The Kinect is nowhere near as useful as you might imagine, either. Advanced users find the sensor routinely fails to recognise their actions. When it works, it does show you which muscles groups you're using, which is excellent if you already know what you're doing - but for beginners there's little to no advice on how to perform the required exercise correctly to achieve results.
The under-utilisation of the Kinect became really apparent to me when I tried one of the few yoga programs available. "Yoga," I thought to myself. "Gentle stretching and breathing exercises. Yes. that's a good way to start."
First of all: do not jump straight into Yoga Inferno. This is not designed for beginners. In a nod to the fact that not everybody switching on their Xbox One is a sculpture brought to life, the program advised me to copy one of two background models as a beginner, and the other if I were more advanced.
I probably don't need to explain that the beginner model's poses were still too hard for me, but what really got my blood pressure up (precisely the opposite desired effect) was the way the program made no effort to teach you the poses despite having the Kinect there, bloated with potential for doing so.
"Do this," the presenter would comment, blithely, twisting her body through about seven impossible angles. "Now do this. Oh, wait, you haven't finished doing the last one yet? Too bad, here's another one, and this one involves you not looking at the TV so you can't even see what's happening. Oh and by the way we've done eight more already."
Throughout this, on the few occasions I could actually see the interface, the Xbox One gave me what it probably thought was helpful advice, but which pretty much amounted to "you're doing it wrong" and low to no star ratings.
Xbox off.
Xbox Fitness feels like a wasted opportunity.

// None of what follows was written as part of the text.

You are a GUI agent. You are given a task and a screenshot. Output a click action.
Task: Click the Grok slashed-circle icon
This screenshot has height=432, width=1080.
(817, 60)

The Wii showed that there is room for genuinely supportive and useful fitness software on video game consoles, and with the Kinect Microsoft had a chance to really knock it out of the park. Instead, it's thrown together a poorly-curated selection of straight-to-DVD exercise programs and whacked on a bit of socialisation that only serves to make you feel ashamed of the fact that you've been brave enough to try and change the habits of a lifetime. It makes no real attempt to utilise the potential of the Kinect - something of a running theme with the new sensor, I'm afraid.
Since I gave Xbox Fitness a go I've returned to working on my cardiovascular health the good old-fashioned way: running on a treadmill while watching deeply inappropriate episodes of American Horror Story to freak out gym spectators, and trying out a succession of increasingly expensive apps in the hopes of finding one that actually makes me feel like continuing. I've recently made a lot of progress thanks to meeting a new trainer who insisted I try a heart rate monitor and taught me that I'd been aiming too high, too fast, all my life, and thereby making the whole thing significantly more unpleasant than it needs to be. (Xbox Fitness, if you are going to creepily stare at my blood, then you might have told me I was exercising myself into the risk of cardiac event.)
I expect there will come a time, sometime within the next few months if I'm dedicated, when I reach the level of fitness and proficiency required to make Xbox Fitness a useful addition to my exercise routine - maybe I'll be able to cancel my gym subscription and stay home, working out whenever it suits me and taking advantage of the cool progress-tracking features of the app. Until then, I've shoved my Xbox One back behind the PS4 again, where it can't reproach me for sitting on the couch.
Disclaimer: some aspects of this article are exaggerated for the sake of humour; Brenna regularly weight trains and practices a martial art. She genuinely hates cardiovascular exercise and is under medical orders to do it, though.